European Physical Journal D
- Discipline: Atomic Physics
- Language: English
- Edited by: A. Beige, S. Ptasinska and A.V. Solov'yov

Publication details
- History: 1998–present
- Publisher: Springer Science+Business Media, EDP Sciences, Società Italiana di Fisica
- Frequency: Monthly
- Impact factor: 1.425 (2020)

Standard abbreviations
- ISO 4: Eur. Phys. J. D

Indexing
- ISSN: 1434-6060 (print) 1434-6079 (web)

Links
- Journal homepage;

= European Physical Journal D =

The European Physical Journal D: Atomic, Molecular, Optical and Plasma Physics is an academic journal recognized by the European Physical Society, presenting new and original research results.

==Scope==
The main areas covered are:
- Atomic Physics
- Molecular Physics and Chemical Physics
- Atomic and Molecular Collisions
- Clusters and Nanostructures
- Cold Matter and Quantum Gases
- Plasma Physics
- Nonlinear Dynamics
- Optical Phenomena and Photonics
- Quantum Optics
- Quantum Information
- Ultraintense and Ultrashort Laser Fields

The range of topics covered in these areas is extensive, from Molecular Interaction and Reactivity to Spectroscopy and Thermodynamics of Clusters, from Atomic Optics to Bose-Einstein Condensation to Femtochemistry.

==History==
The EPJ D arose from various predecessors: Il Nuovo Cimento (Section D), Journal de Physique, and Zeitschrift für Physik D. Prior to 1998, this journal was named Zeitschrift für Physik D: Atoms, Molecules and Clusters.

Until 2003, Ingolf Hertel was the editor-in-chief of EPJ D. From May 2003 on EPJ D had two editors-in-chief: Tito Arecchi and Jean-Michel Raimond. In January 2004, Arecchi stepped down and Franco A. Gianturco took over his position.

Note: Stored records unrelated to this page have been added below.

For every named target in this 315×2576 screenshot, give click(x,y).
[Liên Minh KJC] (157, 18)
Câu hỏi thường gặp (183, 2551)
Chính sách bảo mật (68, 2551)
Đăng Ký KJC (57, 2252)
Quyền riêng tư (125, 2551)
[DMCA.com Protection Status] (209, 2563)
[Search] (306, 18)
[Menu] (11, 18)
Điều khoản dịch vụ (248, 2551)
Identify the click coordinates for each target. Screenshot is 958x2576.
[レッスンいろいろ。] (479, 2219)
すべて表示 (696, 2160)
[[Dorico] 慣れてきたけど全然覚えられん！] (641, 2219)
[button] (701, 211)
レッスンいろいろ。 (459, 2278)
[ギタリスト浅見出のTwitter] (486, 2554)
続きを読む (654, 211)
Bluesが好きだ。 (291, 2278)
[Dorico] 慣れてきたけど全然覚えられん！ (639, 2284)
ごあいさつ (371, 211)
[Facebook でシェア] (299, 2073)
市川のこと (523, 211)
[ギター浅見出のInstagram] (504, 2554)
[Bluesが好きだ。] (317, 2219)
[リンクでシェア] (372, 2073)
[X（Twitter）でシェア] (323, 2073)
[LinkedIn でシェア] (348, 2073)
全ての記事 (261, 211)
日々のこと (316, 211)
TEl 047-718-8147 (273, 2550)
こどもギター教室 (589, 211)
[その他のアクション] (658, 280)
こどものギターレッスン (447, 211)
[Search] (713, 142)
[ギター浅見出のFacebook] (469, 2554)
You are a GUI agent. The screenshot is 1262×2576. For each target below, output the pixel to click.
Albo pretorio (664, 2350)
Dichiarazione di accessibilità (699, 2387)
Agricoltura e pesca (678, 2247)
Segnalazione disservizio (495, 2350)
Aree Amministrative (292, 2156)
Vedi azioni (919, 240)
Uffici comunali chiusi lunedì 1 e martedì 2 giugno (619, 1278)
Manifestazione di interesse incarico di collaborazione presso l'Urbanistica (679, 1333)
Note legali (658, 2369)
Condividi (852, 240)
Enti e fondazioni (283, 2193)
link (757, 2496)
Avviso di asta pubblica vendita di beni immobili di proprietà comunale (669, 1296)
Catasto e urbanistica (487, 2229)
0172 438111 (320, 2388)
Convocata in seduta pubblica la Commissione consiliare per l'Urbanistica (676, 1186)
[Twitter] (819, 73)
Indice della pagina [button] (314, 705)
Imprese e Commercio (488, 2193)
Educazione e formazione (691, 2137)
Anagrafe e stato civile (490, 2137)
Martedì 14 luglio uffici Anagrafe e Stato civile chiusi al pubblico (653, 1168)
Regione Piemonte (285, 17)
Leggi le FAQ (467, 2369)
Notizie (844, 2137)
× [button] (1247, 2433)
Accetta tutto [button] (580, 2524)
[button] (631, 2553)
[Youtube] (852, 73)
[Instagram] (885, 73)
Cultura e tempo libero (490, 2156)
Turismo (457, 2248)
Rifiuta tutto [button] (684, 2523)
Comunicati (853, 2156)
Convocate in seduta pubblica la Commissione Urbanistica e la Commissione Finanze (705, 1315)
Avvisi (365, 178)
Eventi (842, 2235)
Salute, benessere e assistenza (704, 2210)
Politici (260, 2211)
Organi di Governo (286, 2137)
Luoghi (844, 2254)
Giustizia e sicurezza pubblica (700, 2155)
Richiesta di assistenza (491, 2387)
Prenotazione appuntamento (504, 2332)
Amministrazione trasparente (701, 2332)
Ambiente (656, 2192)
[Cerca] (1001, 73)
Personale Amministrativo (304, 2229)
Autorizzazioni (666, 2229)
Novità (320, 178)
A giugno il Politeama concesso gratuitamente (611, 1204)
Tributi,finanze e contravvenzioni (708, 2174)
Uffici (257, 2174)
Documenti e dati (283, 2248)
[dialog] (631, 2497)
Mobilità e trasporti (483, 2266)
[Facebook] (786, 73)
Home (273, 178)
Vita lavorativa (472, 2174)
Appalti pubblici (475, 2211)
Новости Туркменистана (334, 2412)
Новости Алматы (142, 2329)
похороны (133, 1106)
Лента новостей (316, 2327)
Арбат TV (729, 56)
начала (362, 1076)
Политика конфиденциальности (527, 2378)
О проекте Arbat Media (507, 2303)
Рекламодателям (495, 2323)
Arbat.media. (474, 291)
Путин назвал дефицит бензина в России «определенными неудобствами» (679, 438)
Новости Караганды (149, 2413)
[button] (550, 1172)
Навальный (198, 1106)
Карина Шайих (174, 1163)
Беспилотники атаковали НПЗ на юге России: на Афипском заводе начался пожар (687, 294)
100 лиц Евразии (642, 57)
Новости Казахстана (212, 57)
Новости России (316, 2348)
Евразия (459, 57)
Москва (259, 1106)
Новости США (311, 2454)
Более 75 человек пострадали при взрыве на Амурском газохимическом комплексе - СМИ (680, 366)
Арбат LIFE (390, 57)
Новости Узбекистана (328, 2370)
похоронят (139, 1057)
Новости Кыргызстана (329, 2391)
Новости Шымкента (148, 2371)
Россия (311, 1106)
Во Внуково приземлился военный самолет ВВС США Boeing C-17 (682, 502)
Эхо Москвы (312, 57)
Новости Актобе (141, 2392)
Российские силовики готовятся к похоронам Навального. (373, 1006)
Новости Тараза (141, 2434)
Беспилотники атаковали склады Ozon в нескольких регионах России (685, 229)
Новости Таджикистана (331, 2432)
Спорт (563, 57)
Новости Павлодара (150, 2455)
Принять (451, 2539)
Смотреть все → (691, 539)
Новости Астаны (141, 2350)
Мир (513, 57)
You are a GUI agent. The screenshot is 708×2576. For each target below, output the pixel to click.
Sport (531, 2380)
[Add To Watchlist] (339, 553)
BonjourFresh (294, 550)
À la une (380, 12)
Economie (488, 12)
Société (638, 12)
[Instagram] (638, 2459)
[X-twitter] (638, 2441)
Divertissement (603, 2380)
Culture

In 2009, the newly appointed (third) editor-in-chief, Kurt Becker, took on the responsibility for promoting the plasma physics coverage of the journal.

As of 2018, three editors-in-chief are Tommaso Calarco (Forschungszentrum Jülich, Germany), Holger Kersten (Christian-Albrechts-Universität zu Kiel, Germany) and
Andrey V. Solov'yov (MBN Research Center, Frankfurt am Main, Germany).